Absolute monarchy in France slowly emerged in the 16th century and became firmly established during the 17th century. Absolute monarchy is a variation of the governmental form of monarchy in which the monarch holds supreme authority and where that authority is not restricted by any written laws, legislature, or customs. In France, Louis XIV was the most famous exemplar of absolute monarchy, with his court central to French political and cultural life during his reign. It ended in May 1789, when widespread social distress led to the convocation of the Estates-General, which was converted into a National Assembly in June. The Assembly passed a series of radical measures, including the abolition of feudalism, state control of the Catholic Church and extending the right to vote.

Introduction

The 16th century was strongly influenced by religious conflicts that developed out of the Reformation. France's precarious position created ideal conditions for the formation and justification of absolute monarchy. Its disputes between monarchy and community as well as the fatal loss of the House of Valois' authority during the second half of the 16th century prompted theoretical reflections that led to the consolidation of the monarchy's power.

Establishing absolute monarchy in France 

By the early 9th century, the efficient administration of Charlemagne's Empire was ensured by high-level civil servants, carrying the, then non-hereditary, titles of counts (in charge of a County), marquis (in charge of a March), dukes (military commanders), etc.

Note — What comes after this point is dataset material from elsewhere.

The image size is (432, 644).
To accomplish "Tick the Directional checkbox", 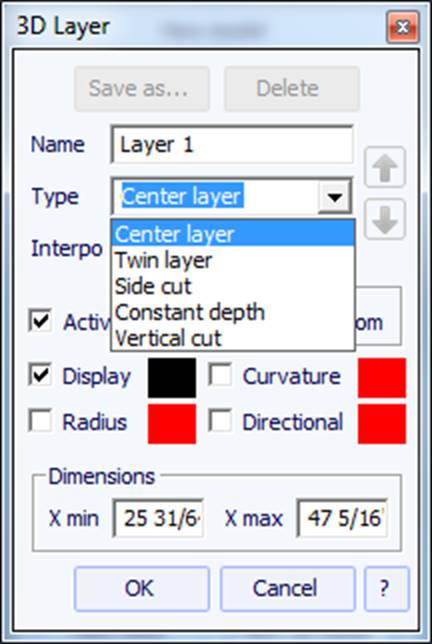I will tap(220, 421).
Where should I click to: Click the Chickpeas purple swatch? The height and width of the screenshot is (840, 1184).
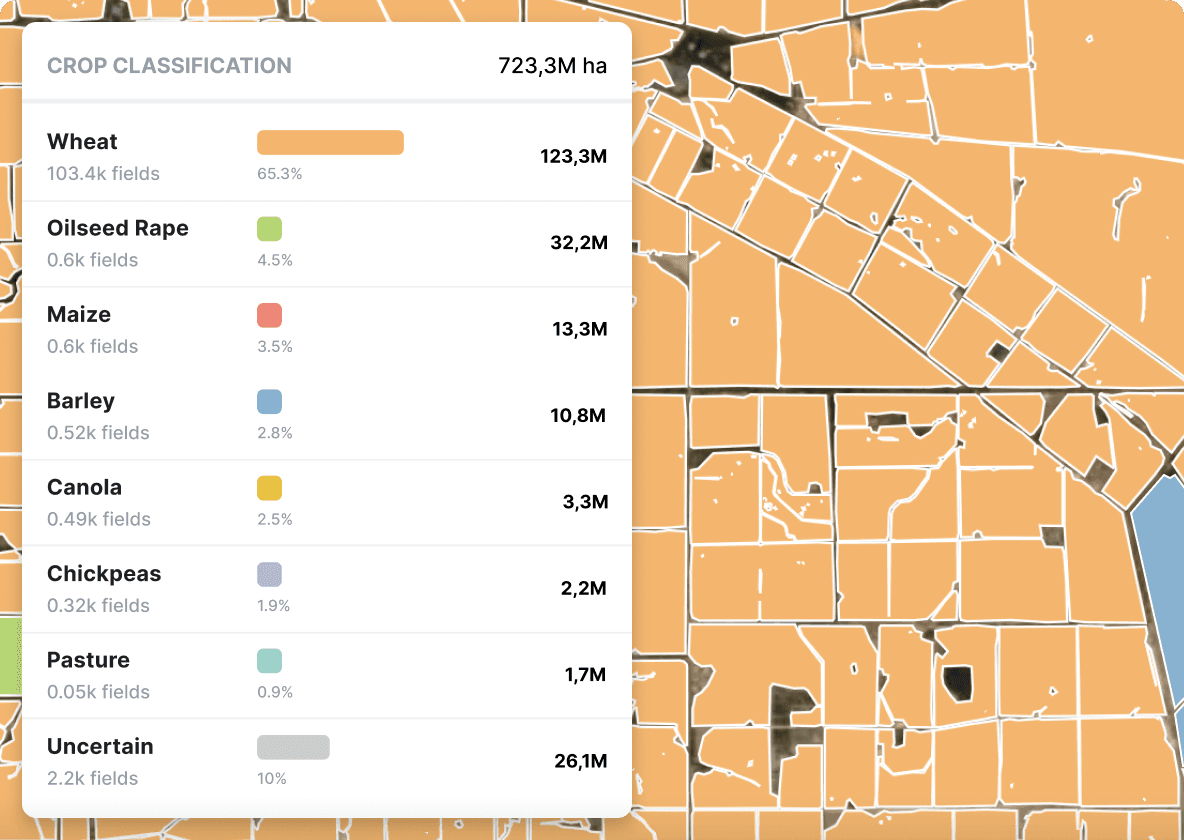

During the course of the 9th and 10th centuries, continually threatened by Viking invasions, France became a very decentralised state: the nobility's titles and lands became hereditary, and the authority of the king became more religious than secular and thus was less effective and constantly challenged by powerful noblemen. Thus was established feudalism in France. Over time, some of the king's vassals would grow so powerful that they often posed a threat to the king.

Since then, French kings had continuously tried to strengthen existing royal powers scattered among their nobles. Philip the Fair, Charles the Wise and Louis the Cunning were instrumental in the transformation of France from a feudal state to a modern country. By the time of Francis I, France was a very centralized state but the French Wars of Religion posed a new threat to royal absolutism with quasi-independent Protestant strongholds developing in various locations in the country.

With his skillful Prime Minister Richelieu, who vowed "to make the royal power supreme in France and France supreme in Europe." (source: Cardinal Richelieu's Political Testament), Louis XIII established Absolute Monarchy in France during his reign. When his son and successor Louis XIV came to power, a period of trouble known as the Fronde occurred in France, taking advantage of Louis XIV's minority. This rebellion was driven by the great feudal lords and sovereign courts as a reaction to the rise of royal power in France.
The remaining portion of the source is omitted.